In both instances of the multiplying of the loaves, there was more left over than there was in the beginning. Hear these words of Paul in Romans 8 when he exclaims, “What, then, shall we say in response to this? If God is for us, who can be against us? He who did not spare his own Son but gave him up for us all – how will he not also, along with him, graciously give us all things?
“Who shall separate us from the love of Christ? Shall trouble or hardship or persecution or famine or nakedness or danger or sword? No, in all these things we are more than conquerors through him who loved us. I am convinced that neither death nor life, neither angels nor demons, neither the present nor the future, nor any powers, neither height nor depth, nor anything else in all creation, will be able to separate us from the love of God in Christ Jesus our Lord.” Jesus fed thousands then; he feeds millions now, and still the supply does not run dry.
They were eager for Jesus, these non-Jews in the wilderness of the Decapolis. I want to pay attention to their passion for Jesus that was stronger than their need for the basic necessities of food and shelter. Being with Jesus was more important than being comfortable.
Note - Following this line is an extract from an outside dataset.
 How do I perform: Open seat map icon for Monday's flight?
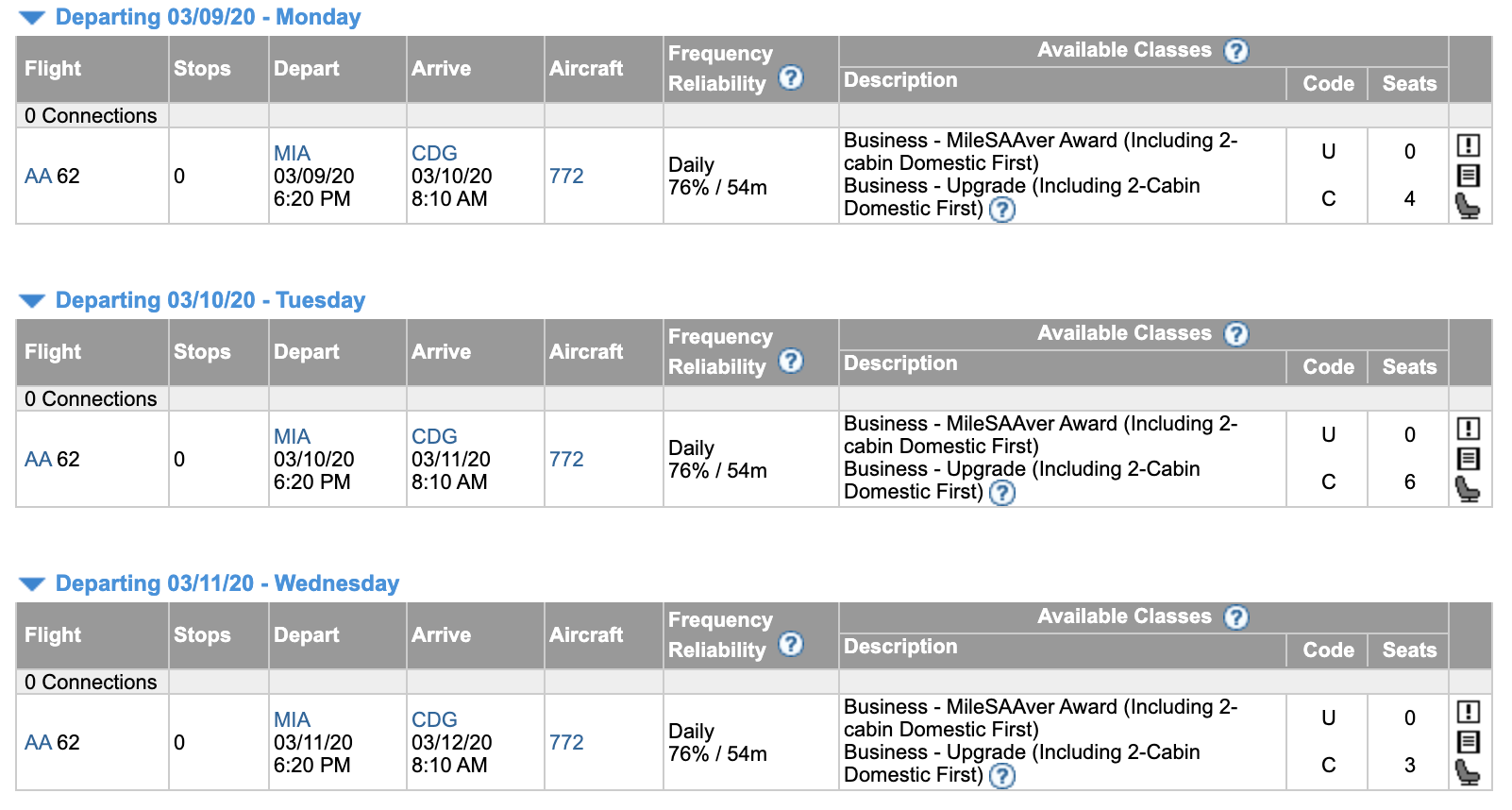[x=1468, y=206]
This story has a message for us too.
What makes you eager for what God has for you? When we realize we are empty, or hungry, or without the essentials we need for abundant life, we are going to go looking for it. At first, these people probably had plenty of food, but there were other things they were lacking that made them eager for Jesus. They who were rejected by other Jews found acceptance and compassion and love from Jesus. Their lives were broken, but Jesus offered them healing – like the man in chapter 7 who was given the gift of hearing and speech. They were amazed, because Jesus was the answer to all that was lacking in their lives.
Being amazed is only the first step, however. We can be amazed but go away empty, and act as though nothing is changed. But Jesus doesn’t want us to stand on the sidelines, awestruck at a celebrity. These people spent three days listening to Jesus, being fed spiritually before they were fed physically. Jesus is here to engage us, so we may come to love God with all our heart, soul, mind and strength. Jesus wants to give us a faith and purpose beyond our need for the basic necessities of life, a purpose that lasts beyond this earthly life of ours.
Jesus fed the crowds then sent them away. Jesus feeds us and sends us out to make a difference in the lives of others. Matthew 10 records Jesus saying, “If anyone gives a cup of cold water to one of these little ones because he is my disciple, I tell you he will not lost his reward.” Simple actions, given in faith, make a difference. Do what you do in faith. It’s not the size of the action that matters, but the size of the heart.
Jesus feeds the multitudes because he is the bread of life. From John’s gospel Jesus says, “Do not work for food that spoils, but for food that endures to eternal life, which the Son of Man will give you.” The people ask, “What must we do to do the work of God?” And Jesus replied, “The work of God is this: to believe in the one he has sent.” Be eager for Jesus, in faith and service, because Jesus is eager for you.